___ DATASET ___

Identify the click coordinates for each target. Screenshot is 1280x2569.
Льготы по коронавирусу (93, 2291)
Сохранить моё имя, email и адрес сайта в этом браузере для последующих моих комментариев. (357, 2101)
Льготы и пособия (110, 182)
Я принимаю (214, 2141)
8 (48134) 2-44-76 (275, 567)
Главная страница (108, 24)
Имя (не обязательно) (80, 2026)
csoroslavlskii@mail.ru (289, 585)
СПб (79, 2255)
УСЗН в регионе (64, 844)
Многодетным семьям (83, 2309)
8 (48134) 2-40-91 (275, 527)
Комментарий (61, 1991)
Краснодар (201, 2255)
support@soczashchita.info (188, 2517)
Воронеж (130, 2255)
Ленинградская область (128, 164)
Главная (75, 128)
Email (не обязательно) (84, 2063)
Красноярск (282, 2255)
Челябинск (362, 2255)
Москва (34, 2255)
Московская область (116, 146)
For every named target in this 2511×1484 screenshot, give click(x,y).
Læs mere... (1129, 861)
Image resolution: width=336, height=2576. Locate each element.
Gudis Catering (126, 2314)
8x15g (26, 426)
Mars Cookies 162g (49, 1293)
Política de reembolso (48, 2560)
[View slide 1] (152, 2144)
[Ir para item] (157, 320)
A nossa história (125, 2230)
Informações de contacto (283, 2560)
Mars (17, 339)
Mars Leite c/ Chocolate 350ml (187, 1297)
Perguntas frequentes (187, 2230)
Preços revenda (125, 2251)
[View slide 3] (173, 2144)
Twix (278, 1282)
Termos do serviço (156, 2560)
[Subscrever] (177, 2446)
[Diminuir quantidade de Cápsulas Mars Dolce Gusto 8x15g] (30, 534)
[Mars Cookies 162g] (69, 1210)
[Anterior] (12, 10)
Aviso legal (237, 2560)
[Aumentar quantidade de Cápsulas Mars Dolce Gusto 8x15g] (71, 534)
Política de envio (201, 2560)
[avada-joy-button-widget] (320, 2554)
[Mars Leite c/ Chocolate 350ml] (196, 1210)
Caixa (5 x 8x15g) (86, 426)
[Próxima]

___

WHAT YOU NEED TO DO: Every entry above should be returned exactly as written.

SOLUTION:
Identify the click coordinates for each target. Screenshot is 1280x2569.
Льготы по коронавирусу (93, 2291)
Сохранить моё имя, email и адрес сайта в этом браузере для последующих моих комментариев. (357, 2101)
Льготы и пособия (110, 182)
Я принимаю (214, 2141)
8 (48134) 2-44-76 (275, 567)
Главная страница (108, 24)
Имя (не обязательно) (80, 2026)
csoroslavlskii@mail.ru (289, 585)
СПб (79, 2255)
УСЗН в регионе (64, 844)
Многодетным семьям (83, 2309)
8 (48134) 2-40-91 (275, 527)
Комментарий (61, 1991)
Краснодар (201, 2255)
support@soczashchita.info (188, 2517)
Воронеж (130, 2255)
Ленинградская область (128, 164)
Главная (75, 128)
Email (не обязательно) (84, 2063)
Красноярск (282, 2255)
Челябинск (362, 2255)
Москва (34, 2255)
Московская область (116, 146)
For every named target in this 2511×1484 screenshot, give click(x,y).
Læs mere... (1129, 861)
Image resolution: width=336, height=2576. Locate each element.
Gudis Catering (126, 2314)
8x15g (26, 426)
Mars Cookies 162g (49, 1293)
Política de reembolso (48, 2560)
[View slide 1] (152, 2144)
[Ir para item] (157, 320)
A nossa história (125, 2230)
Informações de contacto (283, 2560)
Mars (17, 339)
Mars Leite c/ Chocolate 350ml (187, 1297)
Perguntas frequentes (187, 2230)
Preços revenda (125, 2251)
[View slide 3] (173, 2144)
Twix (278, 1282)
Termos do serviço (156, 2560)
[Subscrever] (177, 2446)
[Diminuir quantidade de Cápsulas Mars Dolce Gusto 8x15g] (30, 534)
[Mars Cookies 162g] (69, 1210)
[Anterior] (12, 10)
Aviso legal (237, 2560)
[Aumentar quantidade de Cápsulas Mars Dolce Gusto 8x15g] (71, 534)
Política de envio (201, 2560)
[avada-joy-button-widget] (320, 2554)
[Mars Leite c/ Chocolate 350ml] (196, 1210)
Caixa (5 x 8x15g) (86, 426)
[Próxima]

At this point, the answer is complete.